When my wife and I attended a concert at the venerable Lensic Theater in Santa Fe recently, a remarkable thing happened: The concert began without everyone standing to sing “The Star-Spangled Banner.” The same thing happened (or didn’t happen) prior to a screening of RGB, the motion picture about Ruth Bader Ginsburg, associate justice of the U.S. Supreme Court. Incredibly, those assembled to watch the movie did not feel obligated to stand and sing the national anthem.

Not so with sporting events. Part of the expectation at these spectacles is that the assembled congregation will rise and sing a patriotic song—one that is, by the way, virtually unsingable—or at least stand in rapt and respectful silence. 

Why? I don’t know the precise origins of this custom, or why the practice has become mandatory at sporting events and not at, say, rock concerts. But a colleague tells me that it began early in the twentieth century as a way to allay popular suspicions of spectator sports. Apparently, many sporting events were marred by drunkenness and hooliganism, and team owners believed that if they could cloak the event in nationalism it would provide at least a measure of respectability and, not incidentally, boost attendance.
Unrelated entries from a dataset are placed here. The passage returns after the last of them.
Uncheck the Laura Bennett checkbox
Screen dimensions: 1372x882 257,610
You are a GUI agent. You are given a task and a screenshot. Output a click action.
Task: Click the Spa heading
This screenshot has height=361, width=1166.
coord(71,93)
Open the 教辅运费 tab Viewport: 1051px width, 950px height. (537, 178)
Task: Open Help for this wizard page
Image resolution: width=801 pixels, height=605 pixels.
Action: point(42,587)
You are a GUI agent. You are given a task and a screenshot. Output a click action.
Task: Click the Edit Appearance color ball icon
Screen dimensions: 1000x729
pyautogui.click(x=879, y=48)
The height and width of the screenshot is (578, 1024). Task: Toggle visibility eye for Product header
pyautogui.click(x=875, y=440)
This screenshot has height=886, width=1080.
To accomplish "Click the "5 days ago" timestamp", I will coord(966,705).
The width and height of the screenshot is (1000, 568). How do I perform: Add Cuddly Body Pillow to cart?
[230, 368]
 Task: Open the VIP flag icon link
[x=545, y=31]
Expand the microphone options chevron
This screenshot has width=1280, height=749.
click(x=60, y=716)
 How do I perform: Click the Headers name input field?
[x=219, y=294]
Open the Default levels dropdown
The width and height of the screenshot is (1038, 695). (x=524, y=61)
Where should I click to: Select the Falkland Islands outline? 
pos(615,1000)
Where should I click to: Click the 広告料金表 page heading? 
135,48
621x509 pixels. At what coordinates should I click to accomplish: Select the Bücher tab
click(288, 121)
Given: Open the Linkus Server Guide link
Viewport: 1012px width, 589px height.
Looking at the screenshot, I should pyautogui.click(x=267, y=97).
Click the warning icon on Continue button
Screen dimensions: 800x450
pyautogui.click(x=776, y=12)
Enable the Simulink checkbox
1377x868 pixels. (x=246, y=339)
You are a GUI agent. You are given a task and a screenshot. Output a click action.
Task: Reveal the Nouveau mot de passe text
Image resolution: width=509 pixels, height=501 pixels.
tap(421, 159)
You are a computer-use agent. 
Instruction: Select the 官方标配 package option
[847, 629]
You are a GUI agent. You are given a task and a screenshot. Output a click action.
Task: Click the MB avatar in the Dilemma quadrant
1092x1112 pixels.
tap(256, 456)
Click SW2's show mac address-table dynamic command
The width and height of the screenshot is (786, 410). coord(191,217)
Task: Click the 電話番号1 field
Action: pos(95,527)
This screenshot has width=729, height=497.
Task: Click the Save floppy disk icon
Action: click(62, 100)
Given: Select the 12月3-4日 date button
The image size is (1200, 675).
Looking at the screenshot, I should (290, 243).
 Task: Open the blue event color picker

As sociologists say, once a precedent, twice a tradition. Over the decades, the tradition of singing the national anthem has become so ingrained in American life that few have called it into question—until somebody does call it into question, or tries to rejig the rote exercise into a higher expression of patriotism. 

Colin Kaepernick’s decision to kneel during the national anthem to protest the recurrence of police brutality against people of color tampered with tradition. Donald Trump suggested that athletes who refuse to stand for “The Star-Spangled Banner” should be fired, and he made a show of singing it at a White House gathering (though he appeared not to know all of the words). The moguls who run the National Football League (which enjoys tax-exempt status, courtesy of Congress) decided that Kaepernick must pay the price for his insubordination. Kaepernick, who led his team to the Super Bowl in 2013, has by almost any measure been blackballed by the NFL. He has not played professional football since the 2016 season. When Nike introduced a new ad campaign featuring Kaepernick and his stand for conscience, angry fans destroyed their Nike gear and the company’s stock took a hit.

Judging by the reaction, you’d think that Kaepernick had committed a sacrilege. And perhaps he did. In an age when religiosity is falling, due in part to the crass politicization of faith in recent decades, sports may be America’s new civil religion. The athletic arena has become the venue where the rituals of nationalism and dissent are played out.

But something tells me this will not end well. I’ve long been suspicious of compulsory expressions of piety, whether religious or political. Some years ago, I made my only visit to Yankee Stadium. The game was a blowout, and we decided to leave in the middle of the fifth inning. As we moved toward the exits, however, we were blocked by security guards with their arms extended, gripping chains. Apparently, we had committed the unpardonable sin of trying to leave the stadium during the singing of “God Bless America.”

How is that not a form of fascism?

Perhaps it’s time to retire the practice of opening sporting events with the national anthem. If fans are so intent on expressing their nationalistic piety, let them do so spontaneously. Either that, or extend the practice of signing the national anthem prior to movies and concerts. And what about Black Friday, as shoppers crowd at stores waiting to be let into the building? Wouldn’t that be a good occasion for belting out “The Star-Spangled Banner”? 

Perhaps only then will we appreciate the emptiness of the ritual, especially at a time when not all Americans experience this nation as the land of the free.